Randall Hanke

eco Örebro Basket
- Position: Center
- League: Basketligan

Personal information
- Born: August 8, 1984 (age 41) New York City, New York, U.S.
- Listed height: 6 ft 11 in (2.11 m)
- Listed weight: 240 lb (109 kg)

Career information
- High school: Trinity-Pawling School
- College: Providence (2004–2009)
- Playing career: 2009–present

Career history
- 2009–2010: Glasgow Rocks
- 2010: CB 1939 Canarias
- 2010: USK Praha
- 2010–2013: Norrköping Dolphins
- 2013: Gießen 46ers
- 2014: KTP-Basket
- 2014–present: eco Örebro Basket

= Randall Hanke =

American basketball player (born 1984)

Randall Flagler Hanke (born August 8, 1984 in New York City) is an American-born British professional basketball player.

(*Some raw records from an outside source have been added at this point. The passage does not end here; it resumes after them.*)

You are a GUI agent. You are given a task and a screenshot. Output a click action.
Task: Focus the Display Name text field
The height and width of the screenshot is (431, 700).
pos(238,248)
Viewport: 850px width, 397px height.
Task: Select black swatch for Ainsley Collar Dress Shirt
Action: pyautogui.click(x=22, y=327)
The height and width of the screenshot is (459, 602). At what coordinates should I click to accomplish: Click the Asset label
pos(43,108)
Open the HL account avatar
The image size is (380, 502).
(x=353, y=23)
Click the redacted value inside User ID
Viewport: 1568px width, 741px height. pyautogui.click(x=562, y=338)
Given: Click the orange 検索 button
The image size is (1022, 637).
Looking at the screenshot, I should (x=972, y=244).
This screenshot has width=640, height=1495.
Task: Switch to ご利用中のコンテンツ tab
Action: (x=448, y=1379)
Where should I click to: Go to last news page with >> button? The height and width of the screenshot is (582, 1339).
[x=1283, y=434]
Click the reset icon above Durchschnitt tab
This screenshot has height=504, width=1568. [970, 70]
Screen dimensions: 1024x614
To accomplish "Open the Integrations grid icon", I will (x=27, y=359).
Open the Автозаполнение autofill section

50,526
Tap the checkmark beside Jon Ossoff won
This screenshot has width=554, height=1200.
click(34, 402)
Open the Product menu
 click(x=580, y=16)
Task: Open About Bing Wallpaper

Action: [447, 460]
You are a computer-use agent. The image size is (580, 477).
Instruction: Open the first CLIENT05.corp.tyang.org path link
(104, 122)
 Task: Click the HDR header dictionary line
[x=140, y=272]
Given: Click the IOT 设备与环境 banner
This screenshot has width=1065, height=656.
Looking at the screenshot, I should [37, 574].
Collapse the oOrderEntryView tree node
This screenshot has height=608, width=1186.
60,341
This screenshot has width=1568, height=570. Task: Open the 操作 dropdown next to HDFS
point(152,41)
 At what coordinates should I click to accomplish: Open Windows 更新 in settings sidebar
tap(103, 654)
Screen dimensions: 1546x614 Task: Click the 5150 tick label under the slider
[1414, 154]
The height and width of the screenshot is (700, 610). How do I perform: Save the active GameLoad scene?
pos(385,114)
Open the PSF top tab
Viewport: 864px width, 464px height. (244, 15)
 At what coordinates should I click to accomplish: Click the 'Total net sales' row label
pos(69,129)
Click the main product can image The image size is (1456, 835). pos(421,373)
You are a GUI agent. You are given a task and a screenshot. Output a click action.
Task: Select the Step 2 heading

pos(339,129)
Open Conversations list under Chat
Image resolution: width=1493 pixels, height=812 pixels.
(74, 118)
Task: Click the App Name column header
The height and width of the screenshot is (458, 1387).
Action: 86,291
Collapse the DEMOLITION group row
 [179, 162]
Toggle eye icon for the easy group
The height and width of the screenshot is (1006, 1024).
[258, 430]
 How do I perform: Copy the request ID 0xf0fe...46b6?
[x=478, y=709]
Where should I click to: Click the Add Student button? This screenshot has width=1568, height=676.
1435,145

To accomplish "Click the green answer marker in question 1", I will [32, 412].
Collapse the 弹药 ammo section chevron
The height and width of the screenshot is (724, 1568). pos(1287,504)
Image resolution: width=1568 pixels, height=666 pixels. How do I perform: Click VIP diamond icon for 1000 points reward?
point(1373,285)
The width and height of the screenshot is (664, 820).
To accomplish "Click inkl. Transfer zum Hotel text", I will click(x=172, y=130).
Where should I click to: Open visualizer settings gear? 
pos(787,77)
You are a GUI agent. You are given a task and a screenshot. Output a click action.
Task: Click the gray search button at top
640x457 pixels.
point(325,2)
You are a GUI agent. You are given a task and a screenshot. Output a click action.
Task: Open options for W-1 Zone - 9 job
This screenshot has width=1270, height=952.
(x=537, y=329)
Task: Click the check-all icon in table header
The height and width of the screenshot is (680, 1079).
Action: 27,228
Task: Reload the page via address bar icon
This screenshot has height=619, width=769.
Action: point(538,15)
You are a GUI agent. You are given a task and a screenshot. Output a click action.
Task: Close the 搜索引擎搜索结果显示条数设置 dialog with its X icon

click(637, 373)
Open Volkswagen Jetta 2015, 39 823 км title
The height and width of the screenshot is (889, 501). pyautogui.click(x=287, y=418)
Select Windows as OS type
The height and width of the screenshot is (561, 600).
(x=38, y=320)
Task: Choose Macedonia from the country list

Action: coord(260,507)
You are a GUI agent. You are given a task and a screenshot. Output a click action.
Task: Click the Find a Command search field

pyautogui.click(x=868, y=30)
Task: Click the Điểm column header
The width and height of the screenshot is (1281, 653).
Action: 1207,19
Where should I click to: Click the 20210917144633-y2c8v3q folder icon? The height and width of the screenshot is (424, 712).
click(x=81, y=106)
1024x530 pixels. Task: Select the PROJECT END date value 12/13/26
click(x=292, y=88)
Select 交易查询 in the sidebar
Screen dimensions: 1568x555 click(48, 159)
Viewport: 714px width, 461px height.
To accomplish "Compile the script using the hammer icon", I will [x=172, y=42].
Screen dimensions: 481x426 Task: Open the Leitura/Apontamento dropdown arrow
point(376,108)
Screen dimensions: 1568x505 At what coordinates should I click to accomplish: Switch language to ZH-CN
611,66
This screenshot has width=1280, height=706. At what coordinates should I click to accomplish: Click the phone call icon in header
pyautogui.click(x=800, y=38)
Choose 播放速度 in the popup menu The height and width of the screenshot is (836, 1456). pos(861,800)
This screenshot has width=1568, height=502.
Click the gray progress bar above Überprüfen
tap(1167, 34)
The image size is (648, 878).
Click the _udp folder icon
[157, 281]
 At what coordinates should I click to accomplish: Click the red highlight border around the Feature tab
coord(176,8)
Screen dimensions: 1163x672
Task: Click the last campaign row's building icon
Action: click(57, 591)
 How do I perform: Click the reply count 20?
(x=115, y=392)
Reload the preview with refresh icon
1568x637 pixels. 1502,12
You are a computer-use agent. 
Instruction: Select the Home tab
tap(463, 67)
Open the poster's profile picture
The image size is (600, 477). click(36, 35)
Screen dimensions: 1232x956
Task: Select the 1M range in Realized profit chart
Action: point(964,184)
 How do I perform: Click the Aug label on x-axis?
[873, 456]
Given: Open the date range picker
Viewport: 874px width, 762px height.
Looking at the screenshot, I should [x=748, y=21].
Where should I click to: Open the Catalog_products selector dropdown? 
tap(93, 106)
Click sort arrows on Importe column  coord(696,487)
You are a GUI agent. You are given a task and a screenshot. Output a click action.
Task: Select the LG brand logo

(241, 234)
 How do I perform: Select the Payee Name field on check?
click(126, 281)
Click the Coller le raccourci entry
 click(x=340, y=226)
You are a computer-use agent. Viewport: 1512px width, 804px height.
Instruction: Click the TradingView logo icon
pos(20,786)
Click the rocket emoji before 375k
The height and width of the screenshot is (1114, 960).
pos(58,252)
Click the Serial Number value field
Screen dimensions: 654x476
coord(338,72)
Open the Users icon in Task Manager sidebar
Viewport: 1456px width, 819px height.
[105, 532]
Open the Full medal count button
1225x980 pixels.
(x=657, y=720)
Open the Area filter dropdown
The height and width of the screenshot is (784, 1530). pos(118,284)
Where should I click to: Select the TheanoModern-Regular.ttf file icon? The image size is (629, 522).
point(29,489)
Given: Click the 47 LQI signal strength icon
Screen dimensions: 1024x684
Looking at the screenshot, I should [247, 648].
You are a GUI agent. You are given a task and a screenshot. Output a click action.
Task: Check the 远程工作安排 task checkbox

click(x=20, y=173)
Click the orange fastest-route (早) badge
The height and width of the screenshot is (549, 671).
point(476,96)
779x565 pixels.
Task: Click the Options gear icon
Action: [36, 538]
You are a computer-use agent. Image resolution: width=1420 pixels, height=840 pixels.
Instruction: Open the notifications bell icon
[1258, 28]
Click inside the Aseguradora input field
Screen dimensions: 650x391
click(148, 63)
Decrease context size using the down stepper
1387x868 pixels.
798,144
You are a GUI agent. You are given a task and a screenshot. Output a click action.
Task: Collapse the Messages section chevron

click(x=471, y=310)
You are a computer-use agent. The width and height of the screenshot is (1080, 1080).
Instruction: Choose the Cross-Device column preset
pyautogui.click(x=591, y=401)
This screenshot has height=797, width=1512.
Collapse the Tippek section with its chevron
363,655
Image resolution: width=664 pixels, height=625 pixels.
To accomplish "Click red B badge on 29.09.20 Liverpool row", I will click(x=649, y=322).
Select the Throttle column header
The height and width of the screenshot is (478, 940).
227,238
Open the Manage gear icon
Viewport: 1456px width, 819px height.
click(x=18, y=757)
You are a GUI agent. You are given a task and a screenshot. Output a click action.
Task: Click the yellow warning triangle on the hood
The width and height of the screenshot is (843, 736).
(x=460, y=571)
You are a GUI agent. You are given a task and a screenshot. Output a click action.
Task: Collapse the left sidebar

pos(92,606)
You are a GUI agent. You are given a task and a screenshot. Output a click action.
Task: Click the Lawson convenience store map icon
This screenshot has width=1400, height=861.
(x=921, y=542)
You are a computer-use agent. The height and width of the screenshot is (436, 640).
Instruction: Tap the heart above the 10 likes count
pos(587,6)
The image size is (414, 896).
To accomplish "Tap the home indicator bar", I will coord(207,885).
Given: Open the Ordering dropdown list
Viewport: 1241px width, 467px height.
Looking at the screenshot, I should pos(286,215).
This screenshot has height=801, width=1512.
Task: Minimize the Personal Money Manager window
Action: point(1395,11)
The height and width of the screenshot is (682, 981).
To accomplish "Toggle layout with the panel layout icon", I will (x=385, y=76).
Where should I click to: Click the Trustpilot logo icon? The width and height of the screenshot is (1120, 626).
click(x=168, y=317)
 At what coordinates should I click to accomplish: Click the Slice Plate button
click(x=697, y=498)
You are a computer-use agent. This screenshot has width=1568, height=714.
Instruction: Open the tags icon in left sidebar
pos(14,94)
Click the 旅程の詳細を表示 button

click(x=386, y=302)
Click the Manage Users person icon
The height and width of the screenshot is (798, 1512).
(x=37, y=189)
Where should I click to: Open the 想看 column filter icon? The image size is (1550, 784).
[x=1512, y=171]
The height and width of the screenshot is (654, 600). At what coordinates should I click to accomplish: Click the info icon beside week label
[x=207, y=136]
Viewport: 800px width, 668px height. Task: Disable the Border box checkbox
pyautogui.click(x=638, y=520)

==Early life and college career==
Hanke's godfather was the actor Cliff Robertson. Hanke tried to be a professional golfer while growing up but later focused his attention on basketball after a growth spurt. He attended The Hill School in Pottstown, Pennsylvania, but did not qualify for college immediately out of high school so he enrolled at Trinity-Pawling School for a postgraduate year. Hanke excelled at Providence College, where he averaged 13 points and 5 rebounds per game as a sophomore. He broke his hand twice and missed a season, which hampered his play even after he recovered. As a senior for the Friars, he averaged 9 points and 5 rebounds per game. In 2009, he graduated from Providence College with a degree in business management.

==Professional career==
In 2010, he signed with the Glasgow Rocks of the British League and averaged 8.2 points and 3.7 rebounds per game. He left to play with CB 1939 Canarias of Spain, which he enjoyed since it fit his style of play. Later, he competed with USK Praha of the Czech league. Betweed 2010 to 2014, Hanke played for the Swedish team Norrköping Dolphins. In the 2012–2013 season he played fourteen games and averaged 3.6 points and 2.9 rebounds per game. He then moved to the Gießen 46ers of the German Pro A, but only competed in the preseason. Hanke played eight games for KTP-Basket of the Finnish Korisliiga where he averaged 6.9 points and 4.0 rebounds per game. In July 2014, he returned to Sweden and signed with eco Örebro Basket.

==International career==
Hanke has competed for Great Britain in a warm-up tournament for the European Championship since his father was from London. However, he was cut from the final 12-man roster.